"Sometimes after an electrical storm, I can see in five dimensions.." or what this would look like if James Burke wrote it.
Cornfed's words ring only truer today, as part of the next cycle of software intends to extend existing work in allowing user programmable 4-dimensional arrays up to the previously unthinkable 5-dimensional arrays. Naturally, this becomes my testing job. Naturally, this also has only further caused my head to swim. Right now I'm sitting at the office wondering if it's my head, or the math. Such swimming led me to wander around at lunch and stumble across the finding that apparently, according to this, pirates are the new monkeys. I'm not sure what to make of that, since the whole talk like a pirate thing already went through, and I'm more than a little accustomed to the NAQT west coast bureau's use of "Yar." as a piratesque acknowledgement.

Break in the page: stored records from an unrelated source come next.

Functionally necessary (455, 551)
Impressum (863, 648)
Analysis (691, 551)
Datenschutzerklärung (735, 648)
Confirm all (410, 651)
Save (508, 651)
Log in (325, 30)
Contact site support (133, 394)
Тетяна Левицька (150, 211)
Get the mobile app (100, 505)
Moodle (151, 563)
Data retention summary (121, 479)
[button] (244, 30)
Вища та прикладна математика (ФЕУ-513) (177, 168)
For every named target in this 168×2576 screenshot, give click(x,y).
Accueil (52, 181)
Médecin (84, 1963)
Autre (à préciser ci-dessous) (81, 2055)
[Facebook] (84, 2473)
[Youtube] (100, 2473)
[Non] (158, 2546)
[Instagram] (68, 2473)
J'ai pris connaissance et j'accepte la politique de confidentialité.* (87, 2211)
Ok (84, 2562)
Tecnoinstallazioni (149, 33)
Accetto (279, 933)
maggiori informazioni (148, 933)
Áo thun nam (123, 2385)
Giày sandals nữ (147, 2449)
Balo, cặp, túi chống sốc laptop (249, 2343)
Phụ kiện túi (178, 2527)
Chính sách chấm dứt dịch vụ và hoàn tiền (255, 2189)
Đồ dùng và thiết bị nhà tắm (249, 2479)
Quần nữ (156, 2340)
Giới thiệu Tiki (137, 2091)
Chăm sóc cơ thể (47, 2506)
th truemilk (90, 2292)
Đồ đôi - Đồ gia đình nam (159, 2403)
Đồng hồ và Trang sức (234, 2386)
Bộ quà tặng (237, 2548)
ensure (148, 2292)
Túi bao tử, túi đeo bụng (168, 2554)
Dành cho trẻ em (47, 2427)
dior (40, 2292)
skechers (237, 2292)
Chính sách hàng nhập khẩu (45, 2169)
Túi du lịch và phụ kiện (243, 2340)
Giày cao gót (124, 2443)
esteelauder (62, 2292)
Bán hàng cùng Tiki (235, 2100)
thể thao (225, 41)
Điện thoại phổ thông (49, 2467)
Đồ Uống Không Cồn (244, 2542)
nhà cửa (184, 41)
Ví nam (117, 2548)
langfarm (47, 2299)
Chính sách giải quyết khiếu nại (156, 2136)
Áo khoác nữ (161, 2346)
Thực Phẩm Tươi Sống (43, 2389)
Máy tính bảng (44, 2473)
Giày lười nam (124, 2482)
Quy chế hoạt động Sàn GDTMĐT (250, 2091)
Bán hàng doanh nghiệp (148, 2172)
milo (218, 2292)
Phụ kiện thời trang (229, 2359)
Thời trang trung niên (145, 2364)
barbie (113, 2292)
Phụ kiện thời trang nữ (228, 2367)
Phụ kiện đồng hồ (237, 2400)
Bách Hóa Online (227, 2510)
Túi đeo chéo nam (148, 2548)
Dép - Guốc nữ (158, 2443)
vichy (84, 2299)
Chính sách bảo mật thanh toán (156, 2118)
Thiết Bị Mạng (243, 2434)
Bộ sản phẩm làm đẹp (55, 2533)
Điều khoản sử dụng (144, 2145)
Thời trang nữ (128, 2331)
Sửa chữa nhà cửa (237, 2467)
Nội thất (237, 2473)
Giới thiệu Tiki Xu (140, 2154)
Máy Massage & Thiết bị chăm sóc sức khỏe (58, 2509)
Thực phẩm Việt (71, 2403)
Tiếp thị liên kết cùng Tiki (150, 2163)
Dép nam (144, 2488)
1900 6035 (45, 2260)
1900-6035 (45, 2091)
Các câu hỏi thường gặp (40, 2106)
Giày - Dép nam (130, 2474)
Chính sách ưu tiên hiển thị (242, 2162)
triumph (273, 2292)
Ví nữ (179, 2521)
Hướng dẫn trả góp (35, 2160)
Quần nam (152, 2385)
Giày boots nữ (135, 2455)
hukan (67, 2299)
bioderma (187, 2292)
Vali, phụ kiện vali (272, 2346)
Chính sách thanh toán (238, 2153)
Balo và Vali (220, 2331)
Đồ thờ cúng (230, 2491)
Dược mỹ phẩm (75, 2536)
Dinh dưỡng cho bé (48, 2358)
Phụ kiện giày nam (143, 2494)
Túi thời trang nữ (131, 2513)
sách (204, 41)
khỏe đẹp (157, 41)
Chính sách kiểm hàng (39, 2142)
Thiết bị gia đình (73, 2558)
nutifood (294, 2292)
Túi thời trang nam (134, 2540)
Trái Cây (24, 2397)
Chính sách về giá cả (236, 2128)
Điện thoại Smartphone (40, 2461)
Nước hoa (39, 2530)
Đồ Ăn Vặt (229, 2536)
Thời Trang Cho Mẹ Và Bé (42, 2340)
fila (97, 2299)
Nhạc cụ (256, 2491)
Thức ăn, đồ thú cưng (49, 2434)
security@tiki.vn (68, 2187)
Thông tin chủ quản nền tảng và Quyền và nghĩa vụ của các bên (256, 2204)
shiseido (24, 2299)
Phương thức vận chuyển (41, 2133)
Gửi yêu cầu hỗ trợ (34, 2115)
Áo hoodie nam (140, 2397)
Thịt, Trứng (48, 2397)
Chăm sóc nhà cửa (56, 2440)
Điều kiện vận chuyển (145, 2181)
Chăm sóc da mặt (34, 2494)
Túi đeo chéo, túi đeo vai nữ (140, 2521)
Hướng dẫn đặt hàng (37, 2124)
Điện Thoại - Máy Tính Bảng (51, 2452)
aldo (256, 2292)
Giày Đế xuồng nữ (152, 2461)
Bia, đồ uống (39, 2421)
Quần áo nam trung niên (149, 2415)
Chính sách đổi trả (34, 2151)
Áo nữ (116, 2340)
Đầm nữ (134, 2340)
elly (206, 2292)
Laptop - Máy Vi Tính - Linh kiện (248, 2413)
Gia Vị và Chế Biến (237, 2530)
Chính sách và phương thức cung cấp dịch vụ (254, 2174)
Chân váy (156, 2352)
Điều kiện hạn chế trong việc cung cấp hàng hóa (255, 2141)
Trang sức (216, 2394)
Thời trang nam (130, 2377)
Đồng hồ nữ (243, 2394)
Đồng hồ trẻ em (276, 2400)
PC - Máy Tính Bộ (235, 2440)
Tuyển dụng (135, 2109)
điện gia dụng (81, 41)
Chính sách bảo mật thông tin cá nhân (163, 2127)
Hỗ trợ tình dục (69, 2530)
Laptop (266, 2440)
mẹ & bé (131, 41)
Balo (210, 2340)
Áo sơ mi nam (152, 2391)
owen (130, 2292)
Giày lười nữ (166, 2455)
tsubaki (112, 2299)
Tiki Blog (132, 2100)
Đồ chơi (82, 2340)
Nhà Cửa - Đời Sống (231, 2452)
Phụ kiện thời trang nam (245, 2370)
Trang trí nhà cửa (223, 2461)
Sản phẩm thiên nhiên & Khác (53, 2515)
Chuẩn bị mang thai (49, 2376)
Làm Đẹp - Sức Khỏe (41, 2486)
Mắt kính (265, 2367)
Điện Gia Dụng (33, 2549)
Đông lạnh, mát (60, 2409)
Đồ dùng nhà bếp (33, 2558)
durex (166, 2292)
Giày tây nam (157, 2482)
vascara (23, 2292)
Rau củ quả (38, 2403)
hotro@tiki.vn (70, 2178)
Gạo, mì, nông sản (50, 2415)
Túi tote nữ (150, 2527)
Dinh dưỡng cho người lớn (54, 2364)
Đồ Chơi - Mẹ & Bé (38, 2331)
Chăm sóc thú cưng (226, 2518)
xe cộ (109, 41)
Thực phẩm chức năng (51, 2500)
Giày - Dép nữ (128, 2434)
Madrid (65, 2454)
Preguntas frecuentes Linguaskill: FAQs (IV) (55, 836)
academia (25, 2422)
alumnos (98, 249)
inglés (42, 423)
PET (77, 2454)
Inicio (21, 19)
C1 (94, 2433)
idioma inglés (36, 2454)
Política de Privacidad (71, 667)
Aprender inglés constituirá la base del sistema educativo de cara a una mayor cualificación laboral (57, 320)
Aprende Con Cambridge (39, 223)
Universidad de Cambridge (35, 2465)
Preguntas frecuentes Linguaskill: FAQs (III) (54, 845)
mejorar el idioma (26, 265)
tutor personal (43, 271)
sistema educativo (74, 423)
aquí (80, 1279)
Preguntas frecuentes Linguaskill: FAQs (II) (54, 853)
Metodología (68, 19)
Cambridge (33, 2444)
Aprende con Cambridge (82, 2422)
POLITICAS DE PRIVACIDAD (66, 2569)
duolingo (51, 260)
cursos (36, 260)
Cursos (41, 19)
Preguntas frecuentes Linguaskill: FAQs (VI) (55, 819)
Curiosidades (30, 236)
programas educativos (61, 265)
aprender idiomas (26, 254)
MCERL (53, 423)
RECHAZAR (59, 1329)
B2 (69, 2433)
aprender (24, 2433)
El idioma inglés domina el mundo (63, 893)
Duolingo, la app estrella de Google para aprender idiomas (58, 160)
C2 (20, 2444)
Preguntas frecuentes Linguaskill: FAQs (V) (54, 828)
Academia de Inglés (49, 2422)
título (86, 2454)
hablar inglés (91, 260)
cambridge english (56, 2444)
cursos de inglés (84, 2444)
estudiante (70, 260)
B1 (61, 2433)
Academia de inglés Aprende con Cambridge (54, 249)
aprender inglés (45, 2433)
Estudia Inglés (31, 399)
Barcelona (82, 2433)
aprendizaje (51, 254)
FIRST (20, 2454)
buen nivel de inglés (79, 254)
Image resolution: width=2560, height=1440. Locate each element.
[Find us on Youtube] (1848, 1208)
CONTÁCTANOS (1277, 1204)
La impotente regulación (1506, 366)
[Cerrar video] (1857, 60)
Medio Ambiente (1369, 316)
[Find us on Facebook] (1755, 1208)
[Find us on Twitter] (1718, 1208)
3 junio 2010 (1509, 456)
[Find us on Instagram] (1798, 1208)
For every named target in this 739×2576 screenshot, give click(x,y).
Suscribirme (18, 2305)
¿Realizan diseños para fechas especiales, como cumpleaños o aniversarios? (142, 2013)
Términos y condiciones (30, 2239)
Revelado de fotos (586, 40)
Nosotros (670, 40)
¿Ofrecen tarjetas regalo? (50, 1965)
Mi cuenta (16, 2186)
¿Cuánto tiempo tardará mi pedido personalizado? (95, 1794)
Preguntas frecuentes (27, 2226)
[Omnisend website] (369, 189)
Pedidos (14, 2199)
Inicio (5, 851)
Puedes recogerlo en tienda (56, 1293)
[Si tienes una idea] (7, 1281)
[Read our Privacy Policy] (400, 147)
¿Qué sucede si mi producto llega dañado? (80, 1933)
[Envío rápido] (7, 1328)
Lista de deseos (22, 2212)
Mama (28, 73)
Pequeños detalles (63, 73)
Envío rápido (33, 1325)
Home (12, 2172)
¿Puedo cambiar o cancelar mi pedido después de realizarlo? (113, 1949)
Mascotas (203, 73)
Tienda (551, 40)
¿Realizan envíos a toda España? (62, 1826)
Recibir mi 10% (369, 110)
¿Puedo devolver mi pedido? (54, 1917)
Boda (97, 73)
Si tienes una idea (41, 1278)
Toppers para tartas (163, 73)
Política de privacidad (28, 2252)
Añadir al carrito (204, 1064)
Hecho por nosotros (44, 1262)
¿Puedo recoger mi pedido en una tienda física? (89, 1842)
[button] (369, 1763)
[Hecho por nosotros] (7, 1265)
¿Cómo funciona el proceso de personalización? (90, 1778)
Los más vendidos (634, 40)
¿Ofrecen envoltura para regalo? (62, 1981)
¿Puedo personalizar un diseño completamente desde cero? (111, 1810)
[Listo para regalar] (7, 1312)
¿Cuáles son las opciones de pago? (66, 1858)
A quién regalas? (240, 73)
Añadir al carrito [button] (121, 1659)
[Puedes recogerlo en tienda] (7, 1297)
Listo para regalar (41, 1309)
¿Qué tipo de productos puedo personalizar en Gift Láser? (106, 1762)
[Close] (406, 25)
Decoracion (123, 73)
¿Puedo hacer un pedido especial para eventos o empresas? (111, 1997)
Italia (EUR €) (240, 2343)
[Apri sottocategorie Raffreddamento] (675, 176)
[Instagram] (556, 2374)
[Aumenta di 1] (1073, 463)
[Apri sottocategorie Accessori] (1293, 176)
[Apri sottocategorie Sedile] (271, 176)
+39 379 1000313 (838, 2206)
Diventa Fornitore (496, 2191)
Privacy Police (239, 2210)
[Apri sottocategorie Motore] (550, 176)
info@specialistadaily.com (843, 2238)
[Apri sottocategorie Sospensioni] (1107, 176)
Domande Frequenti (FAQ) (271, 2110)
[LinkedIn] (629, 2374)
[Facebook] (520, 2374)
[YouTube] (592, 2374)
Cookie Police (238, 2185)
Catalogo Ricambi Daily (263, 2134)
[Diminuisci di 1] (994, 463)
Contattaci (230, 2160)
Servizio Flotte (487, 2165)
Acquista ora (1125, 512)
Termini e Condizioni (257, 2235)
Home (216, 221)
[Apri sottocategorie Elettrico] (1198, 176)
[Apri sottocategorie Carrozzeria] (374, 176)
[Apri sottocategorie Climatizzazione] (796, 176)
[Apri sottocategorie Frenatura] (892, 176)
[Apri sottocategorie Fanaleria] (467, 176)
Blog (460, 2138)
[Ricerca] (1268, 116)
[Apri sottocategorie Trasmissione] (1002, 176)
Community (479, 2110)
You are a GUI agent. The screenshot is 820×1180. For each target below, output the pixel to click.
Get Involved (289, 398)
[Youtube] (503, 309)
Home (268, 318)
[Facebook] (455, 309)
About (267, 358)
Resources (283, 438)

The further implication of this, to me as a Pirate fan is that pirates are the new rally monkey. That's too much of an expectation, as in past years, the Pirates really have tried to excise all reference to piracy, in their new ballpark. (This is, incidentally, one of the main reasons Derek Bell was released, as he then promptly went down to Tampa to his yacht, fulfilling the goal of all good pirates, to live on a boat and steal money.*) Plans to place a kid-friendly pirate ship in the river have been scrapped. In fact, the only mention one gets in the stadium any more tying the Pirates to the pirates is the opening animation of a pirate warning us that, among other things, "there be squalls ahead."** This brings us back to how got to see in 5 dimensions. Looks like the rain's about to hit. Yar.
In other news:
The Fantasy Head Draft. Pick your lineup of five talking heads from ESPN.
* Blatant theft of Joe's line, which may have been stolen from elsewhere.
** The thick pirate accent given to the animated pirate actually makes it sound like "there be squirrels ahead", which as we've previously established, would be even more evil and foreboding.